Though I can see why each of our three selections from the Canterbury Tales might be considered controversial, especially during Chaucer’s time, they seem to span the spectrum. The Miller’s tale proves the crudest, as well as the most ridiculous (“But with his mouth he kiste hir naked ers”). The Franklin’s Tale is questionable in a more meaningful way, because it features a relationship where a man and woman are equal (“Wommen, of kynde, desiren libertee … And so doon men, if I sooth seyen shal”) as well as magic (“This is to seye, to maken illusioun, By swich an apparence or jogelrye”) and the Nun’s Priest’s Tale is relatively harmless, save the talking animals and slight obscenity.
What I find most interesting, however, is not the tales themselves, but the fact that each tale is about as sophisticated as its narrator. The Miller, a drunkard of low status, tells a tale that has no moral, features characters with no morals, and that functions primarily as a joke. The Franklin, a free man of slightly higher status, tells a tale that is thought provoking. Lastly, the Nun’s Priest, a clergyman, tells a tale that is somewhat absurd, but conveys a distinct moral at the end. This pattern seems to imply that the worth of a story has much to do with the worth of its narrator – yet who determines this “worth?” Is it fair to dismiss one tale as less significant than another simply because the teller is of a lower social class? Surely the Franklin’s tale has as much value as the Nun’s Priest’s and surely, despite its crudity, the Miller’s tale contributes something of value – whether it simply be that of entertainment. Indeed, one cannot claim that the Miller’s tale is less entertaining than the other two.
To clarify, I’m not attempting to argue that the Miller’s tale is particularly intelligent – I’m simply pointing out that sometimes lessons are learned in the least likely places and that we, as readers, should always be open-minded. For example, while tutoring at Guilford, I’ve been working with 6th, 7th, and 8th grade students. Though I like to think myself more intelligent than them considering my significant age advantage, I am frequently surprised (and humbled) by their stories. Even something as simple as the re-telling of a classic shows me something new. One of the questions I asked during a quizzing session had to do with the Chronicles of Narnia series. The boy I was quizzing went far beyond simply telling me who wrote it (the original question), to summarize it and expound on its Christian symbolism. Needless to say, I was impressed. Clearly this boy had just as much to teach me as I did him. Where I might have brushed an 8th grade sibling aside, deeming his ramblings unimportant, because I was this boy’s tutor I had to sit still long enough to listen. And that was enough.

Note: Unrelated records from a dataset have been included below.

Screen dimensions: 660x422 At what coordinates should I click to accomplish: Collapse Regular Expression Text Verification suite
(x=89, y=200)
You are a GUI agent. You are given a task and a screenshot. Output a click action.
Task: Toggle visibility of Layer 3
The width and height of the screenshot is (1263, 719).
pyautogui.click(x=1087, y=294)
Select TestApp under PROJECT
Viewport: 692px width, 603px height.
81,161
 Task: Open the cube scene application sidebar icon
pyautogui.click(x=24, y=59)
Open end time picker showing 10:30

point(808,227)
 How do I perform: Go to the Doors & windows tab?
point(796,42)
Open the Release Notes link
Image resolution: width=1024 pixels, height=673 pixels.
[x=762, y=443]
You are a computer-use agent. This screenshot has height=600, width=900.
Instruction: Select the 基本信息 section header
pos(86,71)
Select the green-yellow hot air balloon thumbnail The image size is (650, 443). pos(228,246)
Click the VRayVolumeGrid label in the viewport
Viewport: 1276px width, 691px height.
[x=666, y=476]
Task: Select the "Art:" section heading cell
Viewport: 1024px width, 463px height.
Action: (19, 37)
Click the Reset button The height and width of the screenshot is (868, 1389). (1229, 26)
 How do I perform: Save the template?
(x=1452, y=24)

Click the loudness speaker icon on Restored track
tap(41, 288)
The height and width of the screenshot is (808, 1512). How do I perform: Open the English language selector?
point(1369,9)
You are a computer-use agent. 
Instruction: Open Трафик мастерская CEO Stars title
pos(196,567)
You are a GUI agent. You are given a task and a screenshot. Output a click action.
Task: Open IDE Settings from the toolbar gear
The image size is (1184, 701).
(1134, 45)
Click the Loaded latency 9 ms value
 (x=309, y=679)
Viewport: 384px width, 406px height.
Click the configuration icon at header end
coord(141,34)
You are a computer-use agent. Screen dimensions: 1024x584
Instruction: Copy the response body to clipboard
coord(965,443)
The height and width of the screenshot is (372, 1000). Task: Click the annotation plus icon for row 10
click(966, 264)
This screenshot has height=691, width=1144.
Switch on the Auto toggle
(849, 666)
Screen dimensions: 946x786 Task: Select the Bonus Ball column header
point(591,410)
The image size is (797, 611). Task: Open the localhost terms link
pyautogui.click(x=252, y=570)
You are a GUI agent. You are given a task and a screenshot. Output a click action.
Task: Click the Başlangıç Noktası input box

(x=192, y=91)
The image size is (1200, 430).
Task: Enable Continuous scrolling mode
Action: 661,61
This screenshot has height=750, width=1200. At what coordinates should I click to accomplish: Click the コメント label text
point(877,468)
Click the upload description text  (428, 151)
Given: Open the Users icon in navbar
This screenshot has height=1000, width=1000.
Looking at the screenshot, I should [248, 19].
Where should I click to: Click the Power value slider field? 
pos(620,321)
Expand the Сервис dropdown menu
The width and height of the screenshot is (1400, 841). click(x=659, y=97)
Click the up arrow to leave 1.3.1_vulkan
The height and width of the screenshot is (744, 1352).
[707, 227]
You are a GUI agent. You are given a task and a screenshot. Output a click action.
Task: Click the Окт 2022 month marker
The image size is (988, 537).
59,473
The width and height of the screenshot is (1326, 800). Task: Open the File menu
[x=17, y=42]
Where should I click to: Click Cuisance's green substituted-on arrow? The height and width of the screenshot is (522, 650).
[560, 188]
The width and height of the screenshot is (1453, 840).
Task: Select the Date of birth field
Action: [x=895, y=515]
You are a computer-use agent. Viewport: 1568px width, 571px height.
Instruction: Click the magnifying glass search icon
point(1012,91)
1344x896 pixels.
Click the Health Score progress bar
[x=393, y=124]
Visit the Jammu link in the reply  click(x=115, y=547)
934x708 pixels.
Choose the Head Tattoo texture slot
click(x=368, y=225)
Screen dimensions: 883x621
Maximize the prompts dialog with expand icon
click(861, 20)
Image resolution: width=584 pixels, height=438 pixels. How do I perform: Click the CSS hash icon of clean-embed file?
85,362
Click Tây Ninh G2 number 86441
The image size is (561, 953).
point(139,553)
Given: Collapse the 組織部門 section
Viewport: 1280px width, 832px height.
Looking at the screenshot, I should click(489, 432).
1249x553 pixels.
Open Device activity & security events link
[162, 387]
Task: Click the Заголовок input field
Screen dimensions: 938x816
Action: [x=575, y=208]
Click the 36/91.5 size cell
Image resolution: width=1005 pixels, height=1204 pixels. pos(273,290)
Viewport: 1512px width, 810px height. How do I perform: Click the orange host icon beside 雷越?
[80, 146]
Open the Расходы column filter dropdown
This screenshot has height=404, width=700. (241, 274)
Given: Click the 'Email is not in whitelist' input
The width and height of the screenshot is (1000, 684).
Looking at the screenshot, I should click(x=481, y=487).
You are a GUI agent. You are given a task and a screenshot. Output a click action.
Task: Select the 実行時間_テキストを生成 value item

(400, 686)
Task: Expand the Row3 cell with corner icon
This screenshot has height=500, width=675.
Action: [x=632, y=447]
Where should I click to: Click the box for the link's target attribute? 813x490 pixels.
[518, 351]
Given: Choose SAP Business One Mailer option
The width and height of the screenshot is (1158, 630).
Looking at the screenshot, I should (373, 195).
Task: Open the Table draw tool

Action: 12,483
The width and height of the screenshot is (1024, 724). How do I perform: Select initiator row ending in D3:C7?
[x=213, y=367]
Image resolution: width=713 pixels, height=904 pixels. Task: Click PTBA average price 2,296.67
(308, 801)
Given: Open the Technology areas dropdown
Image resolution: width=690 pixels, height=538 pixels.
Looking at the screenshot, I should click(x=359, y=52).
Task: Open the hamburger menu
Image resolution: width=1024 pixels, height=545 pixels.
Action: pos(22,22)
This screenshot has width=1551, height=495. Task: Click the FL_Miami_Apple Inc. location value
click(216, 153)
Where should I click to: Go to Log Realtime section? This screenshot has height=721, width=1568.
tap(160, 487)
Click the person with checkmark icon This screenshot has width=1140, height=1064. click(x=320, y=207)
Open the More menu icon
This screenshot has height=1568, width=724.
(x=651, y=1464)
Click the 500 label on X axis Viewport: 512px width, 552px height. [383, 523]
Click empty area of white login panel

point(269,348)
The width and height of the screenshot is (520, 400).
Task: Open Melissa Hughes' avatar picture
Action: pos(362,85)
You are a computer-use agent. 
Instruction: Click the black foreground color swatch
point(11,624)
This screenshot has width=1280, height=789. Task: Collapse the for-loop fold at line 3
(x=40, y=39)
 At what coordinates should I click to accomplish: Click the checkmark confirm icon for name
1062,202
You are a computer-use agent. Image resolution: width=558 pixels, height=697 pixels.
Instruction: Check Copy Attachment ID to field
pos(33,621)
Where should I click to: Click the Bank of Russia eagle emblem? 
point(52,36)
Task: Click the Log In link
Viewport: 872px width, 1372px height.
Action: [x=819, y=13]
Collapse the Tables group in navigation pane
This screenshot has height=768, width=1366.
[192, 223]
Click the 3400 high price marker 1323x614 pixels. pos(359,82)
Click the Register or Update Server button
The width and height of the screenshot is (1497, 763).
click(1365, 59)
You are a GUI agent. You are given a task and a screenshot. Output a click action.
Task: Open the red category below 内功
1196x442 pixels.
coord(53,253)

I believe this open-mindedness is something that Chaucer valued: why else would he have let the Miller continue with his story? Though crude, the Miller's tale is not without value. Thus, perhaps the most important question that needs to be addressed is this: are we, like the “Hooste,” silencing one person’s story in favor of “Som better man [to] telle us first another?” Are we, in our intolerance, losing out on valuable knowledge?